Source data:
------------------------------------------------------------------------

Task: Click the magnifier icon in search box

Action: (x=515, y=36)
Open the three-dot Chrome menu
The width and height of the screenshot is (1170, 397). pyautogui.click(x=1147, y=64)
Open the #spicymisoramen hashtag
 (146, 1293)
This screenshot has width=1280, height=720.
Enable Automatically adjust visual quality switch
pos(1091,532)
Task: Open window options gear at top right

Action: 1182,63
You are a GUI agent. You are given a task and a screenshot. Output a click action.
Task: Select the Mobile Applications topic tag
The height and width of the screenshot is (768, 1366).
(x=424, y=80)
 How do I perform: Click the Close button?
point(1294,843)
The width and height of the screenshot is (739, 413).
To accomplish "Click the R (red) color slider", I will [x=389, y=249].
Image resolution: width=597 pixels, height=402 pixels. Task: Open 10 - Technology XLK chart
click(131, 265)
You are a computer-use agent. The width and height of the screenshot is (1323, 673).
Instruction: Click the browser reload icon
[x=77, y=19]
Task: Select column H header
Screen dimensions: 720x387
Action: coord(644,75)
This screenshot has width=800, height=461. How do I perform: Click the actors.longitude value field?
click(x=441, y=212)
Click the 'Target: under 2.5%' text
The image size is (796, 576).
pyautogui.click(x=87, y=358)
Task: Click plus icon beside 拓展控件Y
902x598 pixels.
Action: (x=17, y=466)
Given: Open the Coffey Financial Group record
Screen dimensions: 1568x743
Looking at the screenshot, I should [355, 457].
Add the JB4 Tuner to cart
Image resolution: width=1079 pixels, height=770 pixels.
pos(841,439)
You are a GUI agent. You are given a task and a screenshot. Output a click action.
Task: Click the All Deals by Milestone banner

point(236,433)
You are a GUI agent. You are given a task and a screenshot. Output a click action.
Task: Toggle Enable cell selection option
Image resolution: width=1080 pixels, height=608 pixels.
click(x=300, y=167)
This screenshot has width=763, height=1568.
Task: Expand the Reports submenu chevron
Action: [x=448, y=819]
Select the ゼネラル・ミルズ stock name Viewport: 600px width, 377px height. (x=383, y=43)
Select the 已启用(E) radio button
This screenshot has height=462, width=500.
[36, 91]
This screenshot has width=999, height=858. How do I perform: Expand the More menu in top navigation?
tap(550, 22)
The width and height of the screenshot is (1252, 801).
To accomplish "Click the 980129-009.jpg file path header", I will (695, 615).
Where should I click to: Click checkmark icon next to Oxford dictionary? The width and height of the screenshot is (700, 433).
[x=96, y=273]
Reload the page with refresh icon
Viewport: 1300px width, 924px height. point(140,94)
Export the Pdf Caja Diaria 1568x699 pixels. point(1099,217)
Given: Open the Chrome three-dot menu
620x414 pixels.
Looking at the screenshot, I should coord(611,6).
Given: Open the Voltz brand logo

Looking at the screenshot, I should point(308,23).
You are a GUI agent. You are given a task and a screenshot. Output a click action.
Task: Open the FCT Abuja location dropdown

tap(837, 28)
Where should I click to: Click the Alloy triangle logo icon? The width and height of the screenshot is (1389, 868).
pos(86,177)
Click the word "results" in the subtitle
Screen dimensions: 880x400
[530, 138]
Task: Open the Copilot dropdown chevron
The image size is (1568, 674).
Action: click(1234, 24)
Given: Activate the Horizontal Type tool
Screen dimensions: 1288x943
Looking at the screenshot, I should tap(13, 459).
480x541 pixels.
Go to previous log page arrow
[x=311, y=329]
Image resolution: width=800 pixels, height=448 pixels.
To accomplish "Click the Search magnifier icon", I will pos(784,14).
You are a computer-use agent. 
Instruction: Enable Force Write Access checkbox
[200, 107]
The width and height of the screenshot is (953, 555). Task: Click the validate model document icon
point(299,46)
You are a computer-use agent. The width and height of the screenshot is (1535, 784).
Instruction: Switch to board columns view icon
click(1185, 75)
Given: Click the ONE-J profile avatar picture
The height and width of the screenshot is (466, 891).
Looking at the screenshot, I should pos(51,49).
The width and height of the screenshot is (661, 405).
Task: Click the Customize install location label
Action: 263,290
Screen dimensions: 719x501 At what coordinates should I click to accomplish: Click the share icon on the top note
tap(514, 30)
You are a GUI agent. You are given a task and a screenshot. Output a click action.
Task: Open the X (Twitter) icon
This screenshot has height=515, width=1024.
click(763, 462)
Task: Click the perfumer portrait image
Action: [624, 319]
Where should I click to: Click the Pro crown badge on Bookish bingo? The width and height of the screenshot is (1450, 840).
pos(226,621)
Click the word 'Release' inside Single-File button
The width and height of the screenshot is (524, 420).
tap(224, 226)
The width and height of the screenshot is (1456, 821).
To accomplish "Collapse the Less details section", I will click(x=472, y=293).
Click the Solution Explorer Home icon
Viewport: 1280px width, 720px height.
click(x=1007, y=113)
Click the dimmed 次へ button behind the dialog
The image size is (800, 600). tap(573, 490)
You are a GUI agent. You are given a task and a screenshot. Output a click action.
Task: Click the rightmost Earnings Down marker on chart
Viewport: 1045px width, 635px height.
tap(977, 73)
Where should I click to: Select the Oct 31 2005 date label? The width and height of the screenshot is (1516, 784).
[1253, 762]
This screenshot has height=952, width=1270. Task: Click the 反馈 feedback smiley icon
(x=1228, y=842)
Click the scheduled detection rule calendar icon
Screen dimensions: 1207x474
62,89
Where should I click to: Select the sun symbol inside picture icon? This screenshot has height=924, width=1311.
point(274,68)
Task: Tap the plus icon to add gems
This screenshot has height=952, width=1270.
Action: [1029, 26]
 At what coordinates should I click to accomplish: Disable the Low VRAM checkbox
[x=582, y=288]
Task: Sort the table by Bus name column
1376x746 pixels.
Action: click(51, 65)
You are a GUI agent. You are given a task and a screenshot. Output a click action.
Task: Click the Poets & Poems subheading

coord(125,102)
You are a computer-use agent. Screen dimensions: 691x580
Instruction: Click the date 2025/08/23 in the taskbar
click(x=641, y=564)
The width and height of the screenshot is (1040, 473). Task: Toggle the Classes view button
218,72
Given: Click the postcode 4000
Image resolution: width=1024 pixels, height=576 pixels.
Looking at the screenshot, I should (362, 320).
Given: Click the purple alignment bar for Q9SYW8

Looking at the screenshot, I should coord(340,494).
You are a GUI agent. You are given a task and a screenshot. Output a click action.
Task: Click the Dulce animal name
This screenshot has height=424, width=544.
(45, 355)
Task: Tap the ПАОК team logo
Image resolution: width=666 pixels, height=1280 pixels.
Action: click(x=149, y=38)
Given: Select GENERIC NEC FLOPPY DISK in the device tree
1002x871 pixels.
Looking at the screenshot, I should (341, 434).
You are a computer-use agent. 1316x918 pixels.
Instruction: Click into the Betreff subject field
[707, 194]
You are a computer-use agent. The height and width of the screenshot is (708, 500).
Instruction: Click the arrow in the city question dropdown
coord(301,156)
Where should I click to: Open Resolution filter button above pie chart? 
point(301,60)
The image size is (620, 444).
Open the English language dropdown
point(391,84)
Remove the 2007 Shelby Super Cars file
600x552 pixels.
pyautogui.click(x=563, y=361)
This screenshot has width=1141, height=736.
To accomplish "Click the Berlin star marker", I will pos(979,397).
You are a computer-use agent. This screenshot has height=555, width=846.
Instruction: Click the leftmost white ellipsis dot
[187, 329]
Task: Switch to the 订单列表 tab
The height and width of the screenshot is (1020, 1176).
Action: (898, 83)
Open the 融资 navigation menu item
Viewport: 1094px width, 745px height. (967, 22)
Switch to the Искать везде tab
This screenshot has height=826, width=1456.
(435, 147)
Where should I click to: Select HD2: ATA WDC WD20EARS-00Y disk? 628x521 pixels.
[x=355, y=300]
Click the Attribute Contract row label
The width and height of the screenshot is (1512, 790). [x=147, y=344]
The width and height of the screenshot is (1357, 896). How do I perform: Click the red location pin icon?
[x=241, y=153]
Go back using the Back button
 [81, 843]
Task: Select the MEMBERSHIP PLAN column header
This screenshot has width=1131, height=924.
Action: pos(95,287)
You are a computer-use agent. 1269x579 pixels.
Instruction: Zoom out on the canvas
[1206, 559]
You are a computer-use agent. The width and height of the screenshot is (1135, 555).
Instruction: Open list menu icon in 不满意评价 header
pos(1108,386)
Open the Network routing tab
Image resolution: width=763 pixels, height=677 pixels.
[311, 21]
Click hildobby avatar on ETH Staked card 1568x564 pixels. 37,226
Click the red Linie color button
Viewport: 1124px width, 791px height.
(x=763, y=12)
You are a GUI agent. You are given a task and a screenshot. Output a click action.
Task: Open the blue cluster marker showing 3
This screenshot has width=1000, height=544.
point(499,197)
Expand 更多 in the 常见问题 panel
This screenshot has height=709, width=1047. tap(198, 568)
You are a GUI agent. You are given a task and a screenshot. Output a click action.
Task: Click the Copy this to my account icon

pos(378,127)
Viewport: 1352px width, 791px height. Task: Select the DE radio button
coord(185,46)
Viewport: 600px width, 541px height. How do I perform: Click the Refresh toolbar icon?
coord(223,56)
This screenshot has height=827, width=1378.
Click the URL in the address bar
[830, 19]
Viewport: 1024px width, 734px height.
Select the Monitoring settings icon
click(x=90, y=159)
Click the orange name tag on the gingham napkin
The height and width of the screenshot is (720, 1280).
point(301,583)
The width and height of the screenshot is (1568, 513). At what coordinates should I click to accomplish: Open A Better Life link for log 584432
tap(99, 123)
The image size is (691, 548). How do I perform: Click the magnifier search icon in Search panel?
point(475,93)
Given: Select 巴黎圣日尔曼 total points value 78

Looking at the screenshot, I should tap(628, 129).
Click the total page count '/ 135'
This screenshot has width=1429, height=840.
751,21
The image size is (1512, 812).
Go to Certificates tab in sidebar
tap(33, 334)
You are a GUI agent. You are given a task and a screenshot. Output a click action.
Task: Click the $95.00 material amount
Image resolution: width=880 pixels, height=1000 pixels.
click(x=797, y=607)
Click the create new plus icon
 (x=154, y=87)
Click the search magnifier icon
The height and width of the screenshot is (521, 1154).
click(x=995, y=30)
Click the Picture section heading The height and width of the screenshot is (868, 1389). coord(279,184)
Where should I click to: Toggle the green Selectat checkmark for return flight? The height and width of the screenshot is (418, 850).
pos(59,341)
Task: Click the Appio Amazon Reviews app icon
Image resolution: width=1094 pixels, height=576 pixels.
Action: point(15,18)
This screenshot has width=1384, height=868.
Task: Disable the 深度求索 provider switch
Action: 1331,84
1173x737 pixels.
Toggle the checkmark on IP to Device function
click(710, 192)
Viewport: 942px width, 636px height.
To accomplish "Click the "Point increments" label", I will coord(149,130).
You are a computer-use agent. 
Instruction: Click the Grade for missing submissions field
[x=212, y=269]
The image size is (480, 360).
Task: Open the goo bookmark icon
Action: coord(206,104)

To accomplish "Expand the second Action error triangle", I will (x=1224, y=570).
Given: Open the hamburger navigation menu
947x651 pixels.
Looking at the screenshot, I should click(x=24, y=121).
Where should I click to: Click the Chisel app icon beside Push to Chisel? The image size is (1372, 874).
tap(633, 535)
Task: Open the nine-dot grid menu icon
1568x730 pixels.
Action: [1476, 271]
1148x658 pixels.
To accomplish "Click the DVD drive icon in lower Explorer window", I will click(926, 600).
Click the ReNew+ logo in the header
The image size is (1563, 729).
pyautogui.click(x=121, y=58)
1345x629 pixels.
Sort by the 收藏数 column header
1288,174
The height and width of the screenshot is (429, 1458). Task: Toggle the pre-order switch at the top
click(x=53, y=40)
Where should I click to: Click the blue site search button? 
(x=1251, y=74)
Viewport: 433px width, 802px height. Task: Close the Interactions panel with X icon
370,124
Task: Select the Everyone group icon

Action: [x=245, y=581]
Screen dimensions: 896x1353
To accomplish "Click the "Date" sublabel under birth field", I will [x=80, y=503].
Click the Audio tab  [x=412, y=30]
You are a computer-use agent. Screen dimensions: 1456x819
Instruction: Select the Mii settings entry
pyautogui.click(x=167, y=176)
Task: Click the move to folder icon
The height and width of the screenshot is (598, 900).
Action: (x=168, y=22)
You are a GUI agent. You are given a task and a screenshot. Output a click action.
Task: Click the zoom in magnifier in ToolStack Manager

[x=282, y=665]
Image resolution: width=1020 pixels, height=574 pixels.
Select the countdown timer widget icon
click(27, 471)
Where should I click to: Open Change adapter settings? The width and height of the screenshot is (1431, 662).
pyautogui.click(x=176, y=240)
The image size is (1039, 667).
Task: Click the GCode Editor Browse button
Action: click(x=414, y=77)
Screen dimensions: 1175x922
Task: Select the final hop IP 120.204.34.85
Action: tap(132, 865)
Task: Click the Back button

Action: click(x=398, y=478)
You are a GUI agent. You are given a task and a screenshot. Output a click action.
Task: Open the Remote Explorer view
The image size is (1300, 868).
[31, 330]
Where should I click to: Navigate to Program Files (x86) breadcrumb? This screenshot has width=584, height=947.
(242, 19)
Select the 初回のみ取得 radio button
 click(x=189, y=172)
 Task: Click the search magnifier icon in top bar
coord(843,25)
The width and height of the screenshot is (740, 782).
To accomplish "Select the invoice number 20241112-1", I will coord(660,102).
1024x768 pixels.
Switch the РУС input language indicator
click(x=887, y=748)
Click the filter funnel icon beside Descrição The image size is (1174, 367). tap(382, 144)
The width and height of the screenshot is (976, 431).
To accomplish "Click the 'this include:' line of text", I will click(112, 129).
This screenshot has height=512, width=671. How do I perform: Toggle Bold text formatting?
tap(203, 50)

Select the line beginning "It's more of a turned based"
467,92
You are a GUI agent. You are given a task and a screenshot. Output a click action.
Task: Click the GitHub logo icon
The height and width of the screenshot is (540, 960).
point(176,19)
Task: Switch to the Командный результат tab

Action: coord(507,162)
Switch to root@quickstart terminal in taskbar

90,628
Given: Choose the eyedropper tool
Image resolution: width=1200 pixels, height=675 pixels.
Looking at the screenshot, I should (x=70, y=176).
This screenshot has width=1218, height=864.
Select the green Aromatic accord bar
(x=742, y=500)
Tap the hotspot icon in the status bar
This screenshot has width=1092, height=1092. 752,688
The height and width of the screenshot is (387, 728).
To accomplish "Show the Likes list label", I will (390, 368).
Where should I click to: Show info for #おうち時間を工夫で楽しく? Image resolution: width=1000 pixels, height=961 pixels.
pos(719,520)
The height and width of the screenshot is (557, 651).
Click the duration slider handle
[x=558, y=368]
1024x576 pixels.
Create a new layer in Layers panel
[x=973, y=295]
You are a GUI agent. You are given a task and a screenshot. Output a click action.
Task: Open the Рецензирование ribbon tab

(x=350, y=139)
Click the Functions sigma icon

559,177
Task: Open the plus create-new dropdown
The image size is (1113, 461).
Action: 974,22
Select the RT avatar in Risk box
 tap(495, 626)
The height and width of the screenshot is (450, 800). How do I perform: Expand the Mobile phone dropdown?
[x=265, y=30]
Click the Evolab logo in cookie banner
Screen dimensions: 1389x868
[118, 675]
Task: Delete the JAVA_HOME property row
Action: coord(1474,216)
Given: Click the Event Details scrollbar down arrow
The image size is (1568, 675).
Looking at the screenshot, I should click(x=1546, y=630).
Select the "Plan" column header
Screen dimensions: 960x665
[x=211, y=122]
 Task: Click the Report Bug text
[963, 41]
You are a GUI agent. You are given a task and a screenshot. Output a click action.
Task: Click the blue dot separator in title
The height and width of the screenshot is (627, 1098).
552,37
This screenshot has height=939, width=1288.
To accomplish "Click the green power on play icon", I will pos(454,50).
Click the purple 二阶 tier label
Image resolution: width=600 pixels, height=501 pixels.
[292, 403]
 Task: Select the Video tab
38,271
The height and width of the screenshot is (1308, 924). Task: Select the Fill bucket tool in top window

------------------------------------------------------------------------

Reproduce all lines from the records above that include the word "color".

OUTPUT FOR THIS EXERCISE
To accomplish "Click the R (red) color slider", I will [x=389, y=249].
Click the red Linie color button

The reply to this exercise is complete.